Book Review: Ancillary Sword — Ann Leckie

What happens when you concatenate something that had taken place over thousands of years across a galaxy into a short hop through a space gate and a visitation to a space station and a planet which practices slavery in all but name? You have Ancillary Sword, the compact second instalment of the Imperial Radch trilogy. Now Ann Leckie is wasting no time, and she’s straight to business: one way or another, the Radch must go.

Almost immediately after the events of Ancillary Justice, ship-turned-humanoid Breq is given command of Mercy of Kalr, a Mercy class ship with a crew conditioned to act as ancillaries. With Seivarden as one of her ranking crew members and “baby lieutenant” Tisarwat on board, Breq sets a course for Athoek Station, where the sister of an old colleague lives … only to find more sectarian intrigue and throwback colonialist politics than any of them bargained for.

Ancillary Sword carries over themes and characters from Ancillary Justice without ever feeling like more of the same, or that old situations have been ported over to new planets. Leckie has presented new cultures separate to any the reader has seen before, thus perfectly underlying her point: the homogeneity enforced by colonisation and assimilation is both futile and a lie. For simplicity’s sake, science fiction often treats entire alien planets as monocultural, with a centralised government and a single language and way of thought. Ancillary Sword posits that an invading force steamrolls occupied populations into an amorphous blob, and that perhaps there are individual voices being smothered to provide the illusion of that whole.

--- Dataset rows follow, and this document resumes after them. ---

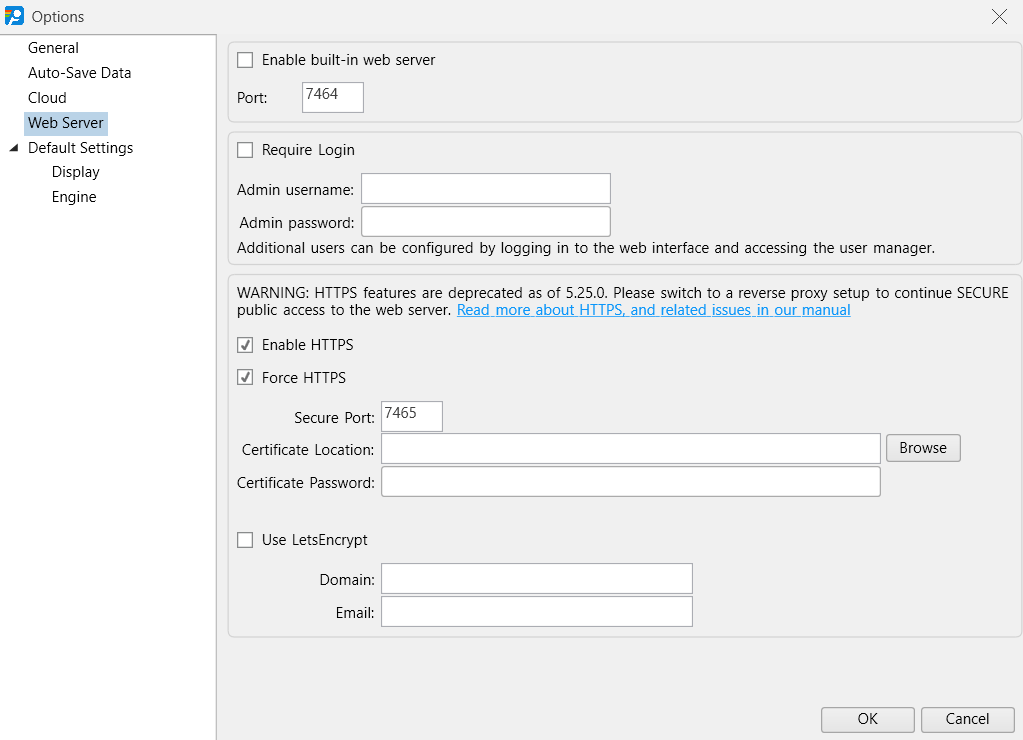This screenshot has width=1023, height=740.
Task: Select the Engine settings page
Action: (x=73, y=196)
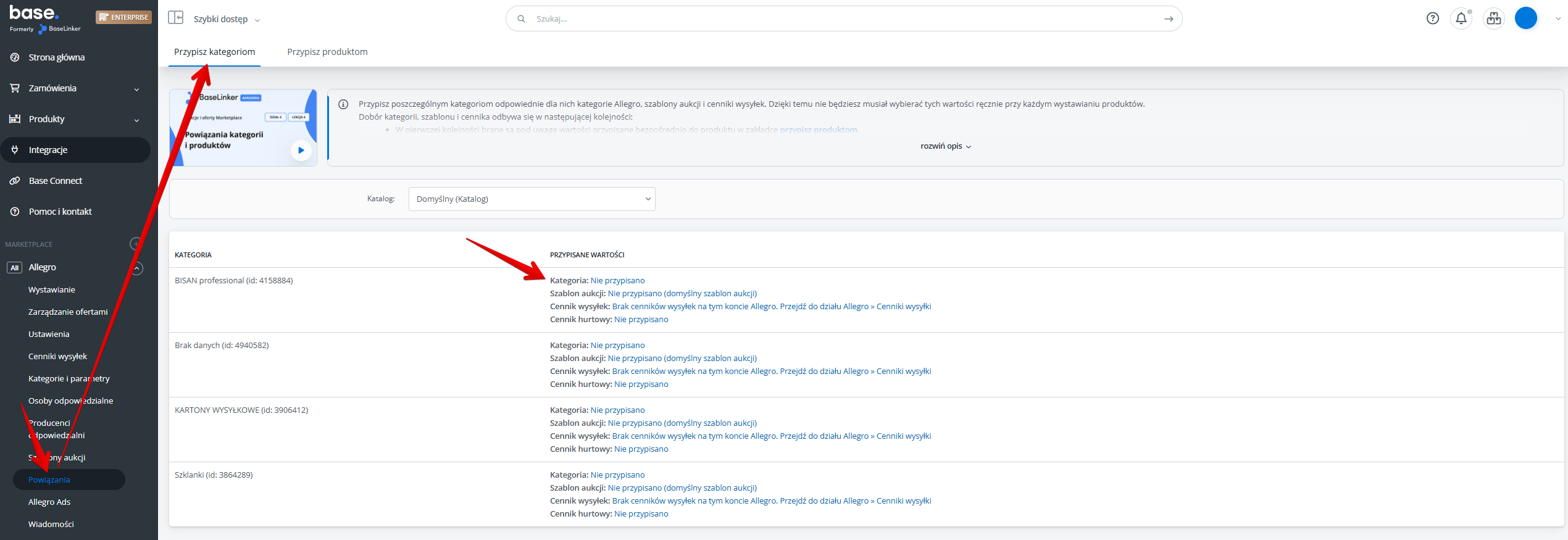1568x540 pixels.
Task: Expand the Zamówienia menu
Action: 136,89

There are multiple politics at play here and, again, the single pronoun applied to all subjects of the Radch, is the least interesting of them. Leckie paints on a canvas simultaneously broader and more specific: it is no coincidence that Ancillary Sword is set largely in the orbit of a planet designated as a tea plantation. No longer content to raise one population above another to foster resentment and distract from the truer enemy, Athoek has imported dissidents from another system to work the tea, and claims that they can raise themselves out of indentured servitude if they only had the gumption — and it’s not the Radch’s fault that none of these citizens have boots, let alone bootstraps. They’re just “lazy”.

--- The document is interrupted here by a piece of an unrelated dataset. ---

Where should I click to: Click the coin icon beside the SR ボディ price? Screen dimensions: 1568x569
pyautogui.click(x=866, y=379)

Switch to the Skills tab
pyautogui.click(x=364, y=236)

It’s not exactly subtle, but it doesn’t have to be.  That is the beauty and the curse of science-fiction and fantasy: you can absorb the story without absorbing the ideas behind it. Ancillary Sword is a story which features a gun that can pierce any material, an orbital lake separated from the vacuum of space solely by unnervingly thin glass, space travel via dimensional pockets, and the spread of omniscient consciousness, so it rollicks regardless.

Breq continues to be a remarkable character, often considering herself “angry” when she sounds reasonable in the face of the multiple injustices that she feels compelled to correct. As the only entity bothered to understand cultural relativism across the entire empire that she has grown to loathe, she is uniquely qualified to handle the issues to hand. She is never presented as a character with a saviour complex, but someone with an unerring sense of right and wrong; this concrete certainty of purpose and intent is, admittedly, more interesting in an immovable villain, but Breq has little time for ambiguity at this point in her career.

The secret, again, is the support cast. Breq fancies herself a loner but Leckie shines when she shows how her narrator works in a unit with the formerly loathsome Seivarden and Mercy of Kalr herself. The connection with a new ship allows Leckie to reintegrate the omniscient narrative that only Ancillary Justice’s flashbacks boasted, and though Mercy of Kalr is more of a feeling than a communicative character, she adds distinct textures to the book. The treatment of Tisarwat by both the character of Breq and the narrative itself is also genuinely a fascinating arc, touching on issues of identity that are only possible in a story such as this one. It is this ensemble that ultimately brings Ancillary Sword home, Leckie’s character work should not be underestimated.

With heavy politicking, multiple curious and discrete locations, and a self-contained story that connects a trilogy’s opening and closing acts without reading like a bridge, Ancillary Sword is a fitting follow up to Ancillary Justice. Breq is an all-time protagonist, and Leckie knows precisely who to pit her with and against to make for compelling science-fiction that provokes on philosophical and practical levels alike.